## Set problem A
State how many lines in the listing below contain the word "height", and give only the number.

[comp.unix.aix] Question abt /etc/crash & proc struct

berry@socrates.umd.edu (Joseph Berry ) (06/19/91)

I cannot access the data structure 'proc' either programmatically or
from within /etc/crash.  The address of proc is 0xE3000000. When I
use /etc/crash, it gives me nothing (just the address itself). When
I try to lseek to that address I get an error (other kmem variables
work fine -- it's not a permissions problem). There's something I'm
missing about accessing addresses in such a high address space. 
For whoever knows the answer, I'm going to guess it's something trivial.
Only what??!!

Please let me know if you have the answer.  My normal e-mail address
is joe@ssgltd.com.  You can call me at 301-764-5668.  

Thanks, Joe Berry

shore@theory.TC.Cornell.EDU (Melinda Shore) (06/19/91)

[]
"proc" is of type "struct proc *".  That is to say, it contains
the address of the data you want, not the data.
-- 
                    Software longa, hardware brevis
Melinda Shore - Cornell Information Technologies - shore@theory.tn.cornell.edu

moody@snap.austin.ibm.com (06/20/91)

In article <1991Jun19.151832.17038@socrates.umd.edu> berry@socrates.umd.edu (Joseph Berry     ) writes:
>I cannot access the data structure 'proc' either programmatically or

No one would want user mode programs to have access to this structure.

>from within /etc/crash.  

This can be done if you're looking at a dump.  Use the 'dump' subcommand in crash.  
Various components are listed.  Enter '1' for 'proc'.

The result is a list of ids which may be selected.  They looks something like:

1 0p
2 0u
3 1p
4 1u
....
...

or something like that.  The number of entries depends on the number of processes
running on your machine at the time the dump was taken.

The right column corresponds to a process slot (use the 'proc' subcommand
to see which process slot you may be interested in).  The 'u' and 'p'
suffixes are for 'user area' and 'proc table entry' respectively.
In the above example, by entering 3, I get the proc table entry for
the process in slot 1.  

For a LIVE system, you might look at the getproc, getuser system calls.
See procinfo.h.

>There's something I'm
>missing about accessing addresses in such a high address space. 

You don't have addressibility to the process table memory segment in user mode.


-- 
James Moody				aixnet:moody@moody.austin.ibm.com
Personal Systems Programming Austin	VNET:MOODY@AUSVMQ
AIX Field Support - Level 3		internet:moody@aixwiz.austin.ibm.com

shore@theory.TC.Cornell.EDU (Melinda Shore) (06/21/91)

In article <8633@awdprime.UUCP> moody@snap.austin.ibm.com writes:
>No one would want user mode programs to have access to this structure.

## Task inputs
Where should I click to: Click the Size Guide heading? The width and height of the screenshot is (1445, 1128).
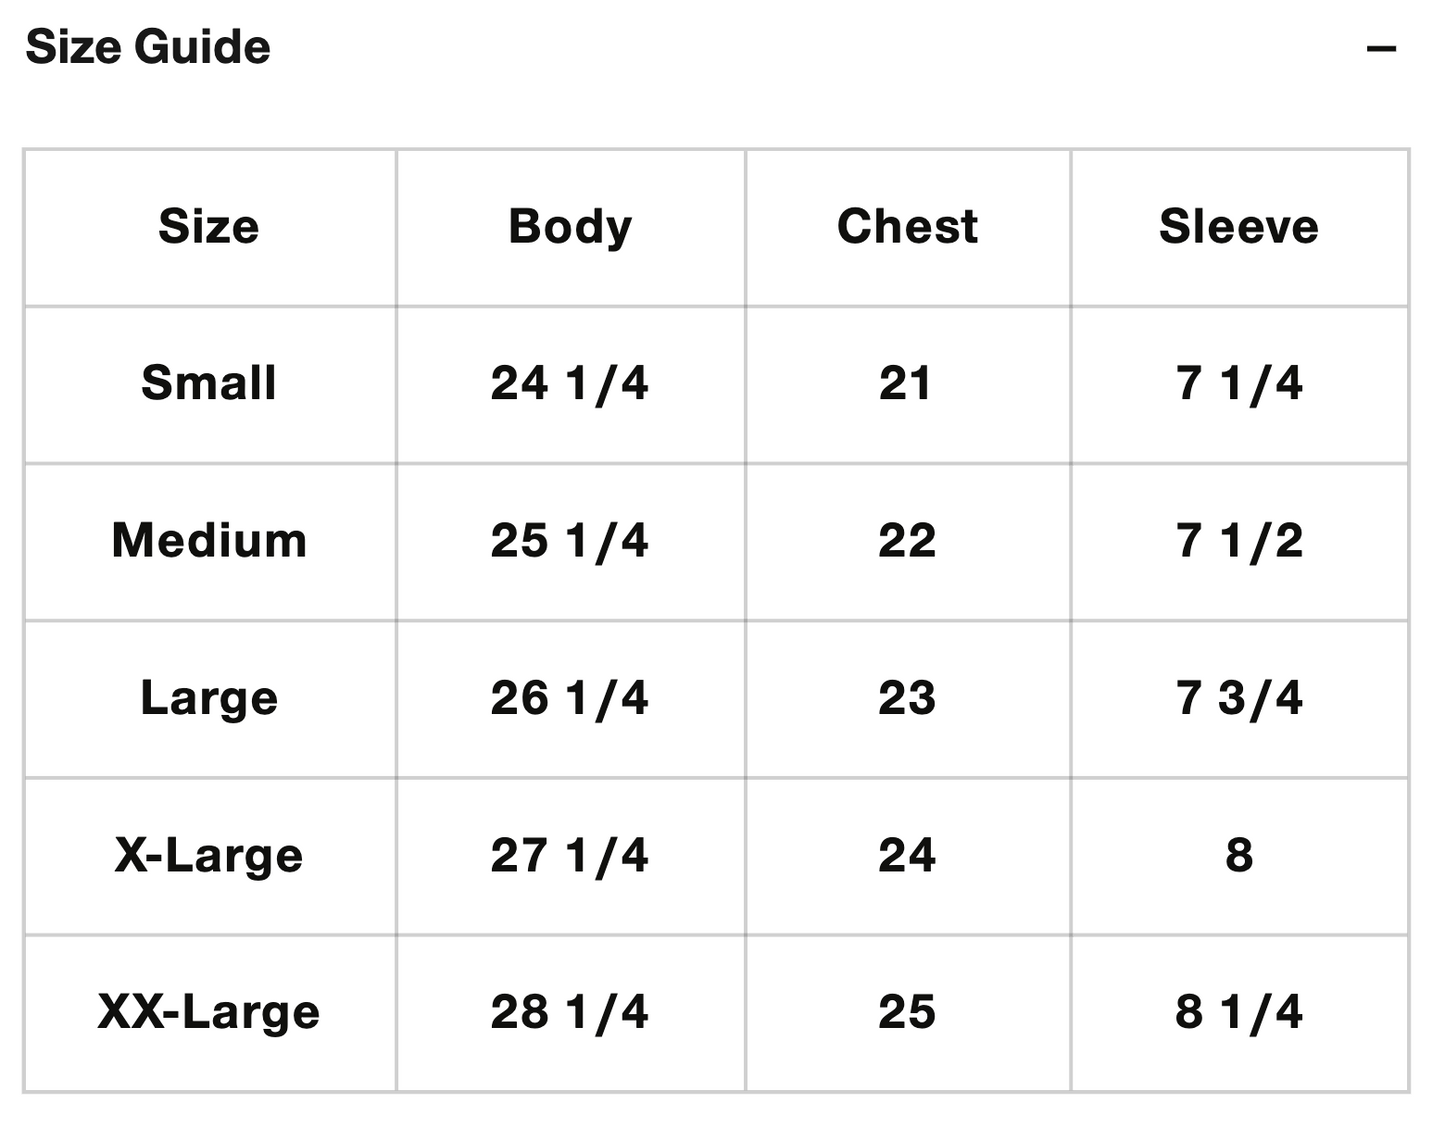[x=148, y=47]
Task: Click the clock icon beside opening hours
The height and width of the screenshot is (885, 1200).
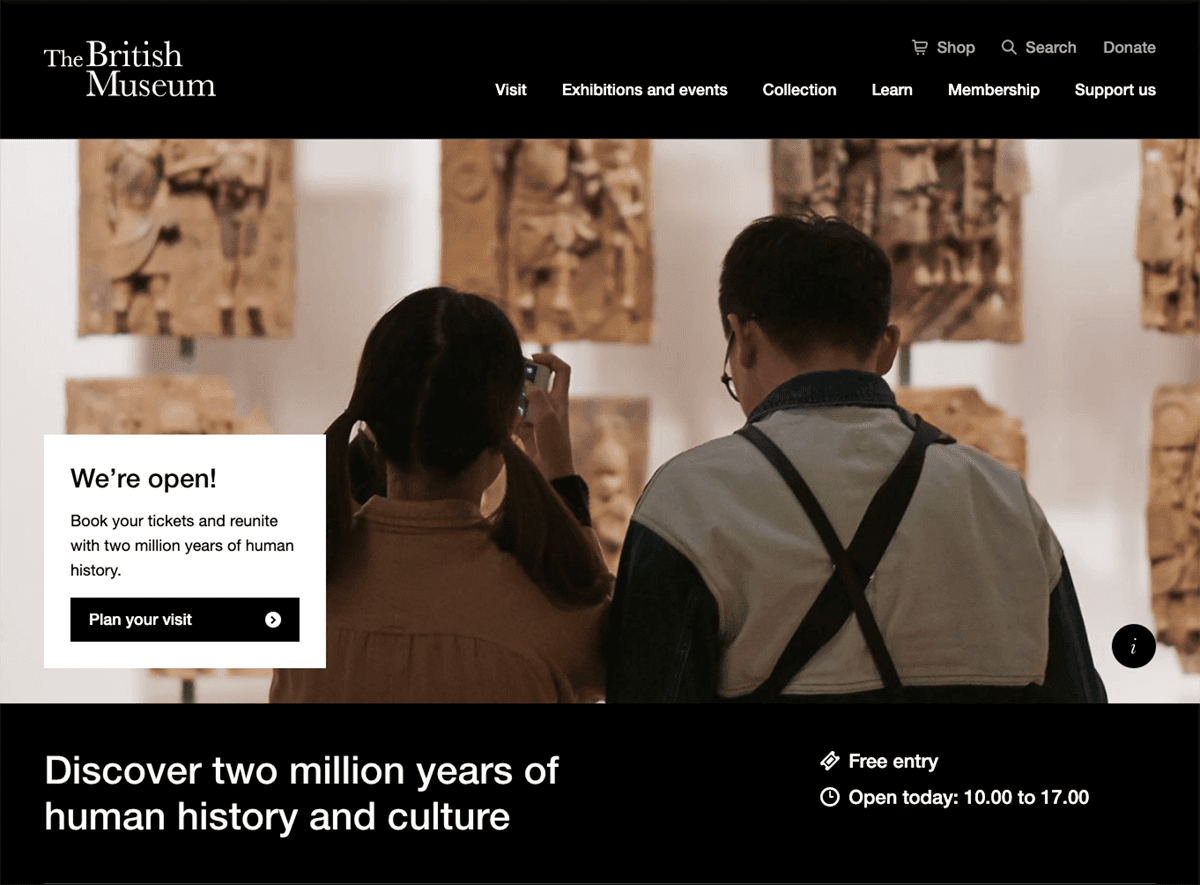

---

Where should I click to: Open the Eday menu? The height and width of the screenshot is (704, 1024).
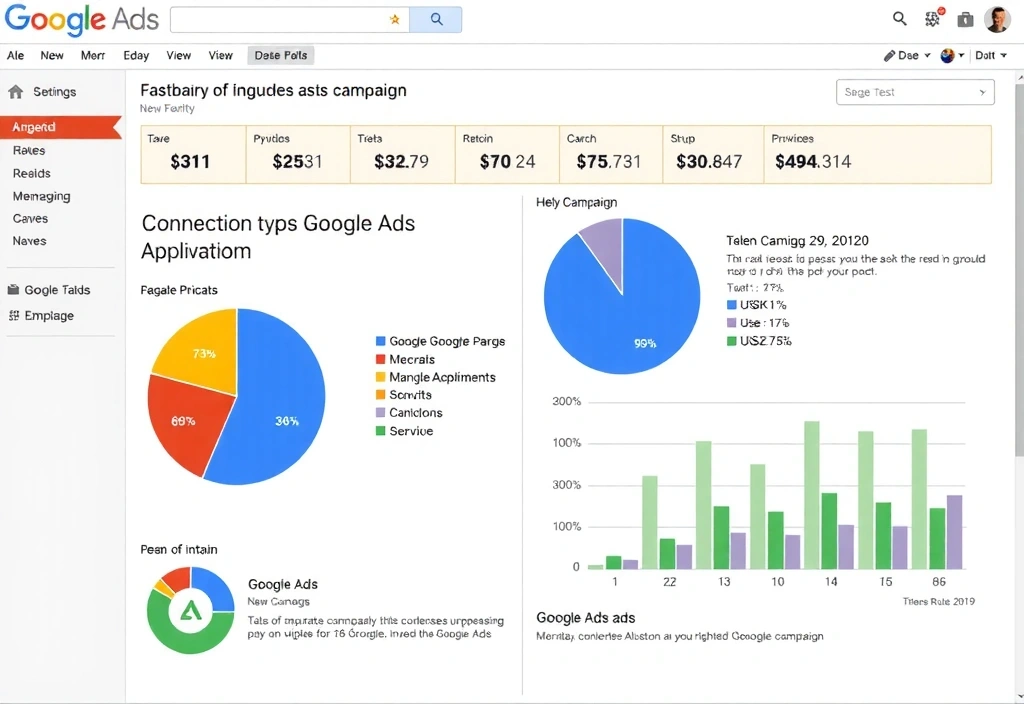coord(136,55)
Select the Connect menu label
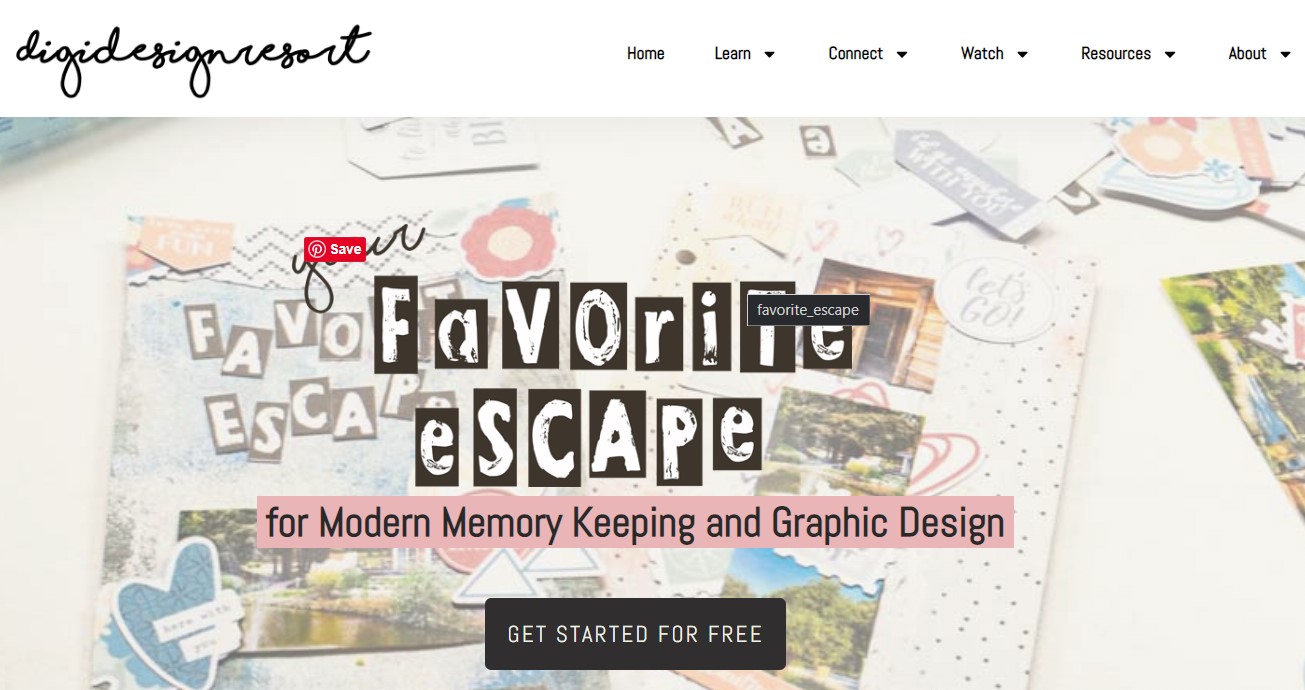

* * *

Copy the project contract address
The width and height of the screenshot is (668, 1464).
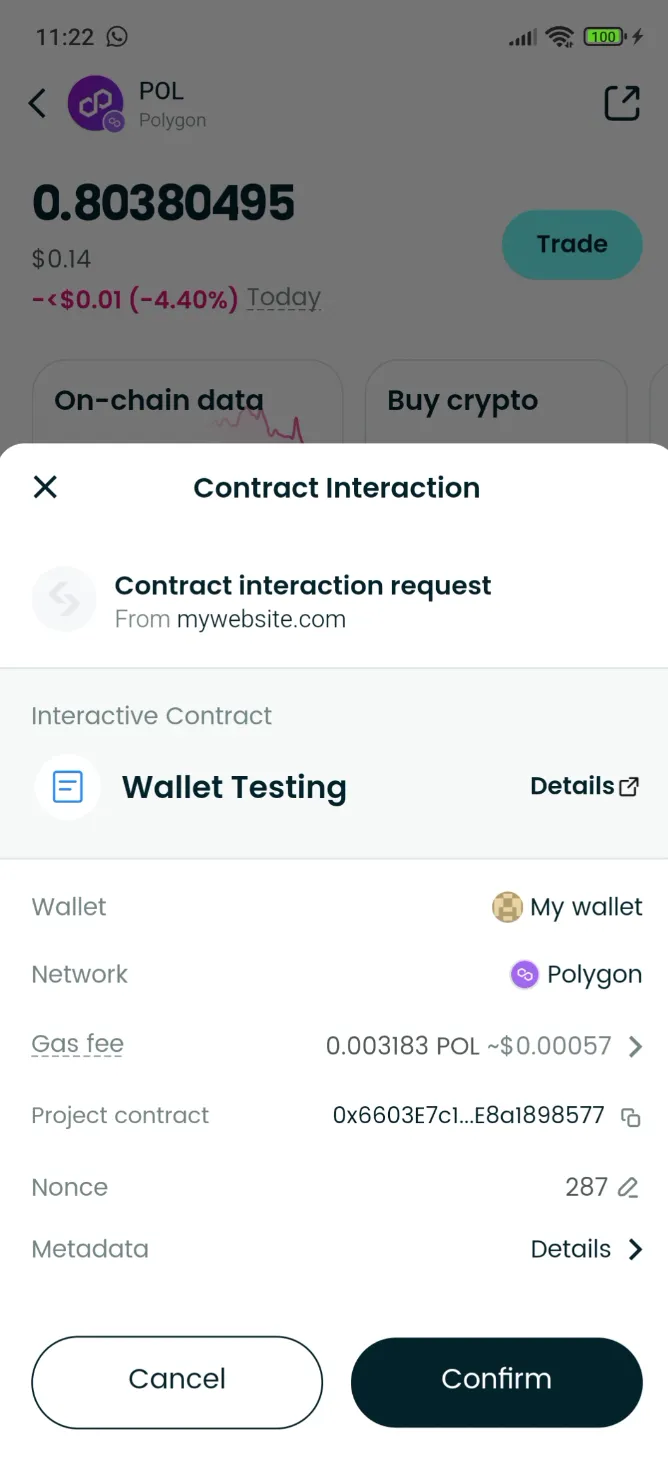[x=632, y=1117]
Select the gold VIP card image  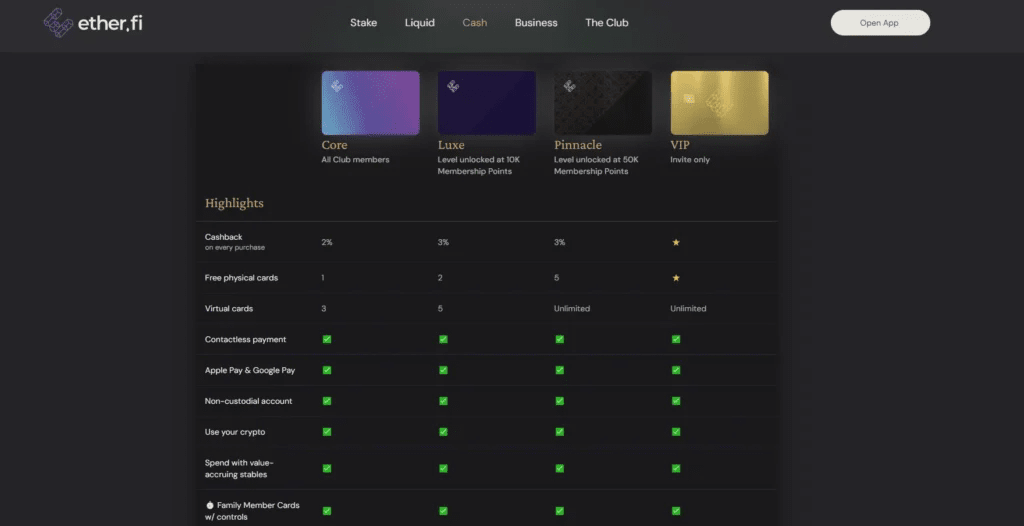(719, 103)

## Set problem B
Write the next part of the Usenet thread above about accessing the AIX proc structure, picking up right after its last line.

## Right answer A
4

## Right answer B
It is not at all clear what you mean by this.  If you mean that no
program outside the kernel should be able to access the proc table,
that's obviously incorrect.  If you mean that the pages containing the
proc table should be protected by the mmu, that's less obviously
incorrect, but incorrect nevertheless.

One of the very basic paradigms in Unix is that of a file.  Granted,
it hasn't been implemented very consistently (particularly in BSD),
but the basic notion is that most system objects can/should be able
to be treated like a file, including memory.  You should be able to
open, read, write, and lseek around in both physical and kernel
virtual memory.  Access permissions are set in the inode, not the
page table (sheesh), and users are granted permission to read, write,
etc., memory just as they are with files - on the basis of the 
permission bits in the inode.  Taking away that facility is *not* an
improvement.

That's not to say that there shouldn't be system calls to copy kernel
data structures out to user space.  They do simplify programming and
considerably improve the performance of programs that grab data out
of the kernel.  That still doesn't justify removing a flexible,
powerful, and idiomatic facility.

Also, note that some of us are running AIX/370 and don't have getproc().
-- 
                    Software longa, hardware brevis
Melinda Shore - Cornell Information Technologies - shore@theory.tn.cornell.edu

mbrown@testsys.austin.ibm.com (Mark Brown) (06/22/91)

shore@theory.TC.Cornell.EDU (Melinda Shore) writes:
>moody@snap.austin.ibm.com writes:
>>No one would want user mode programs to have access to this structure.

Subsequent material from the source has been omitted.